> _Task to carry out_
Among the lines of the records, count those containing the word "agent", then give the number alone.

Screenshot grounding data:
---+---

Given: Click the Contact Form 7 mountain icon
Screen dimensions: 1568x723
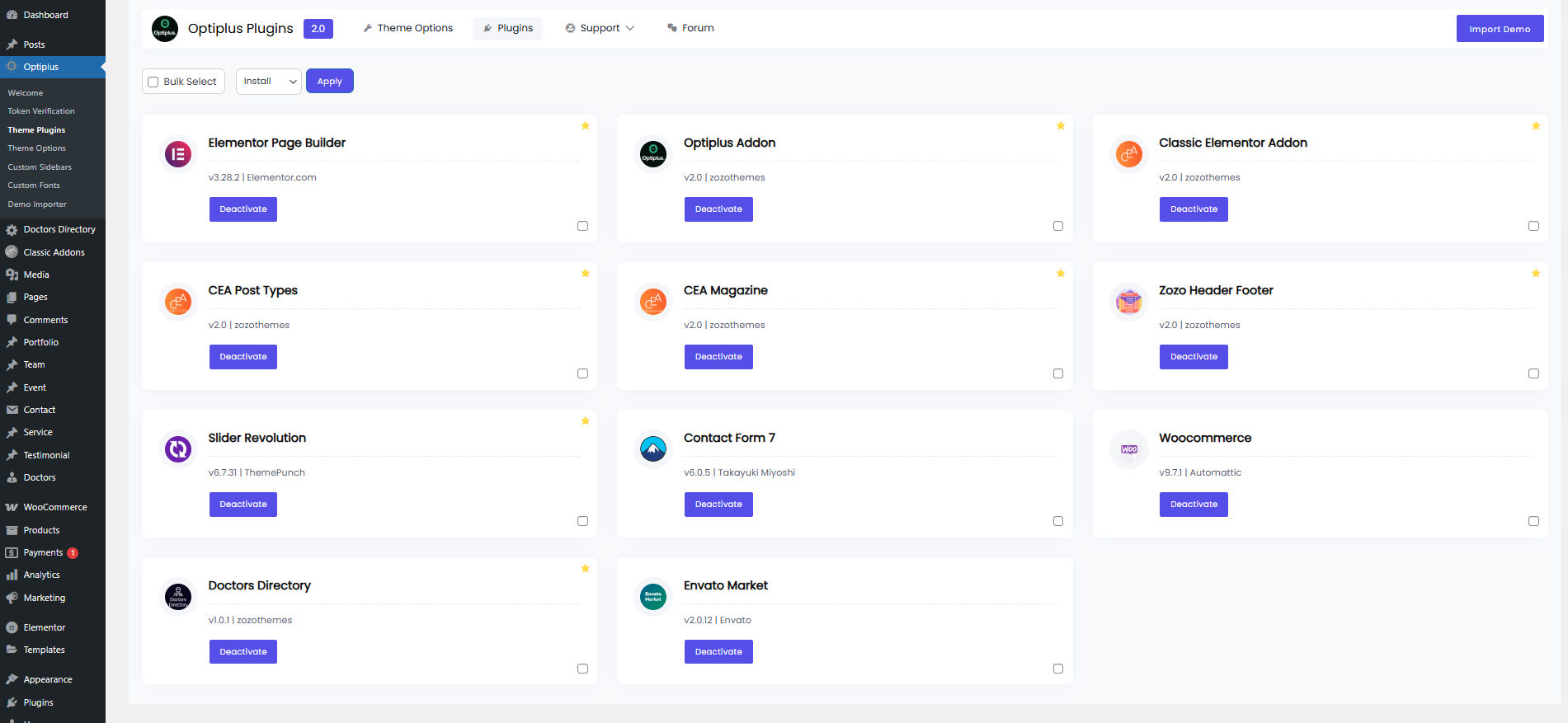Looking at the screenshot, I should (653, 449).
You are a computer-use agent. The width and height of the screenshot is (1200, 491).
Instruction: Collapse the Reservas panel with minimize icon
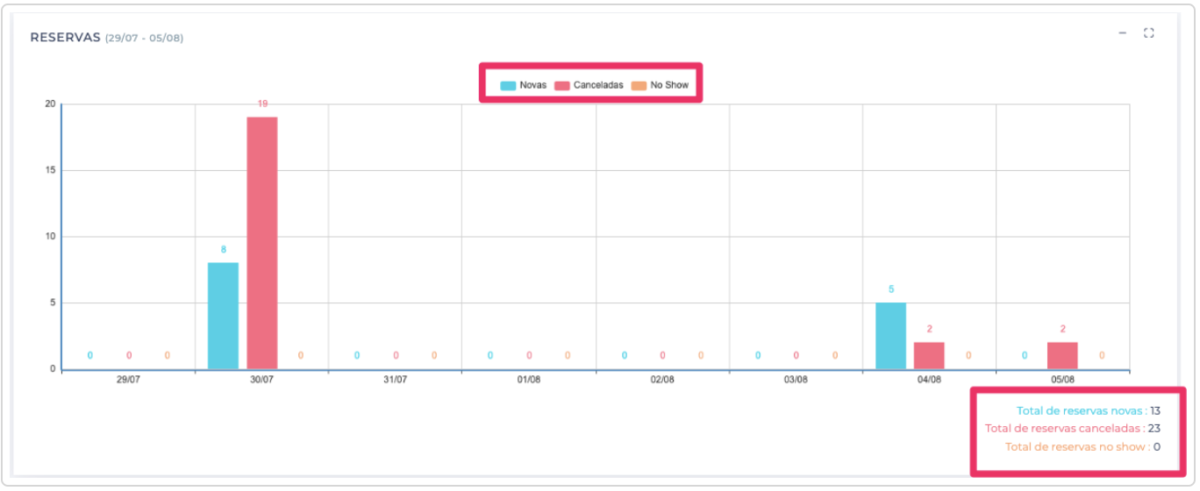(x=1122, y=33)
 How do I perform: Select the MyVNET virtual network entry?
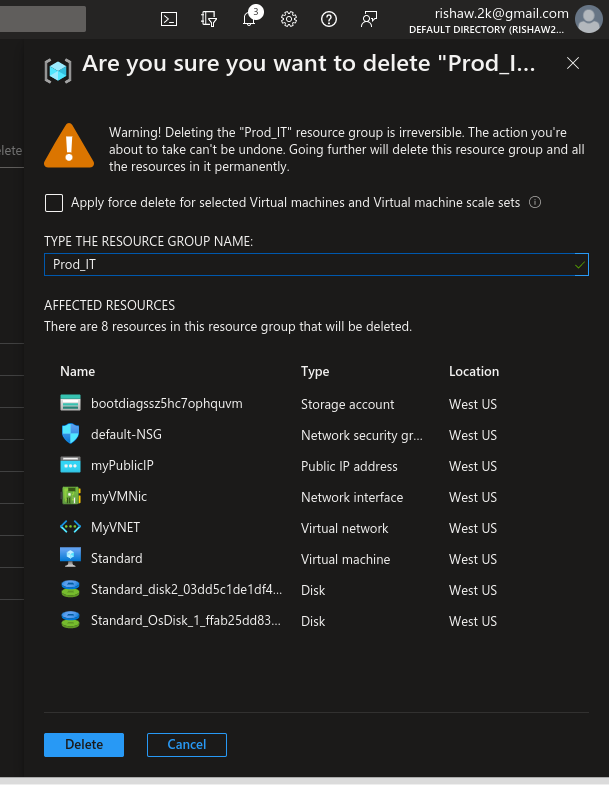click(x=113, y=528)
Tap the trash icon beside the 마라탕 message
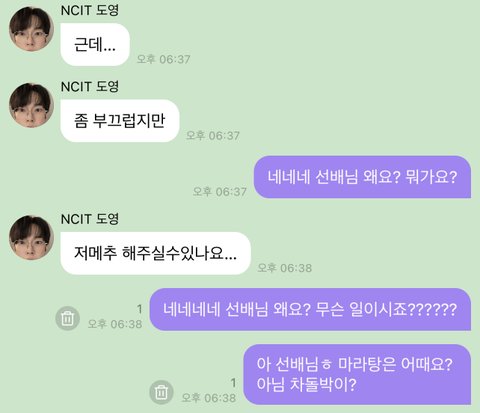The image size is (480, 413). click(x=161, y=392)
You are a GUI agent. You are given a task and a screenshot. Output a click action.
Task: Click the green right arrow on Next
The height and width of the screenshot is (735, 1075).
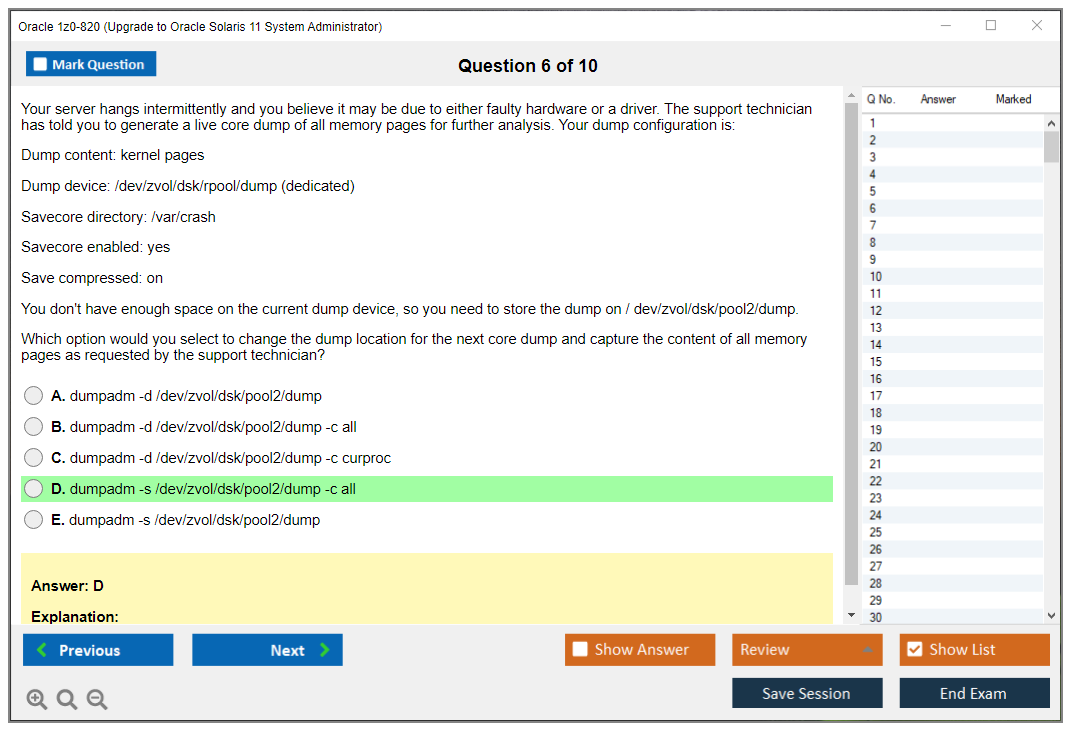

---+---

> _Answer box_
2